━━ Texto
Baseado no romance homônimo de estreia de Ernest Cline, o filme se passa em 2045, quando o Oasis, um vasto mundo virtual criado por James Halliday (Mark Rylance, irreconhecível) e Ogden Morrow (Simon Pegg, este completamente reconhecível), inspirados muito claramente em Steve Jobs e Steve Wozniak, é a regra na sociedade mundial. As relações humanas existem mais ali do que no mundo real, algo que, convenhamos, não é um futuro tão irreconhecível e distante assim. Mas o catalisador da história, algo que é abordado nos primeiros dez minutos da obra em uma coleção de narrações bem estruturadas e didáticas que estabelecem as regras desse futuro distópico, é a morte de Halliday há cinco anos e a revelação de que o gênio criou uma complexa caçada a um easter-egg dentro do Oasis. O jogador que primeiro conseguisse as três chaves, herdaria a fortuna dele e também o próprio mundo virtual, o que estabelece uma corrida que também inclui a entidade vilanesca IOI, que usa de todos os métodos, legais ou não, para conseguir o prêmio.

No entanto, é o jovem Wade Watts, conhecido como Parzival (Tye Sheridan) dentro do ambiente virtual, que sai na frente de verdade, obtendo a primeira chave e deixando a IOI, comandada pelo inescrupuloso Nolan Sorrento (Ben Mendelsohn especializando-se em papeis vilanescos), em modo de alerta máximo. Parzival, assim, tem que se juntar à seu amor platônico Art3mis (Olivia Cooke) e a seu melhor amigo Aech (Lena Waithe), além de Daito (Win Morisaki) e Sho (Philip Zhao), que ele só conhece virtualmente, para ter alguma chance de impedir que o OASIS caia nas mãos erradas.
━━━━
Instruções —
1. Como fica o trecho do texto que começa com "No entanto, é" e termina com "nas mãos erradas.", se você atualizar "Parzival" para "Perceval"?
2. Você pode resumir em tópicos o parágrafo do texto que começa com "No entanto, é o jovem Wade Watts", mantendo os fatos principais?
As linhas que vêm depois do texto não têm função nenhuma aqui.
━━ Seção de dados
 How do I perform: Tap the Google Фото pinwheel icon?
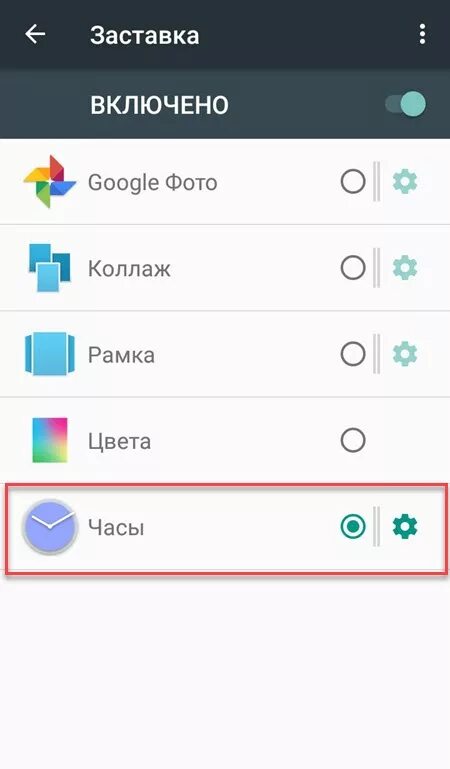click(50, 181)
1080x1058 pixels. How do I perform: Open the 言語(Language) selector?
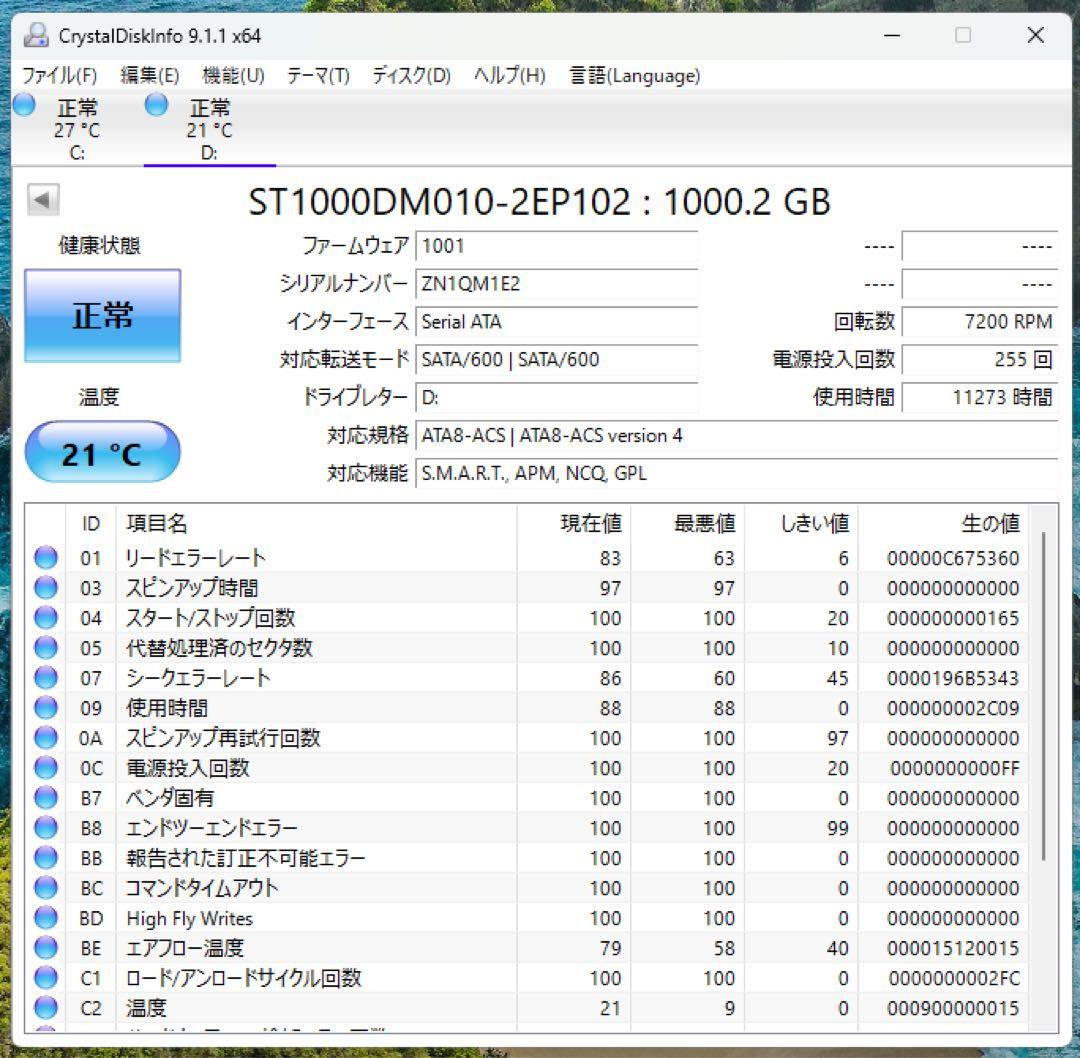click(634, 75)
━━━━
Resultados em ordem —
1.
No entanto, é o jovem Wade Watts, conhecido como Perceval (Tye Sheridan) dentro do ambiente virtual, que sai na frente de verdade, obtendo a primeira chave e deixando a IOI, comandada pelo inescrupuloso Nolan Sorrento (Ben Mendelsohn especializando-se em papeis vilanescos), em modo de alerta máximo. Perceval, assim, tem que se juntar à seu amor platônico Art3mis (Olivia Cooke) e a seu melhor amigo Aech (Lena Waithe), além de Daito (Win Morisaki) e Sho (Philip Zhao), que ele só conhece virtualmente, para ter alguma chance de impedir que o OASIS caia nas mãos erradas.

2.
- Wade Watts, conhecido como Parzival (Tye Sheridan) no ambiente virtual, obtém a primeira chave e sai na frente.
- Com isso, a IOI, comandada por Nolan Sorrento (Ben Mendelsohn), entra em alerta máximo.
- Parzival se junta a Art3mis (Olivia Cooke), seu amor platônico, e a Aech (Lena Waithe), seu melhor amigo. Também se une a Daito (Win Morisaki) e Sho (Philip Zhao), que ele só conhece virtualmente.
- O objetivo do grupo é impedir que o OASIS caia nas mãos erradas.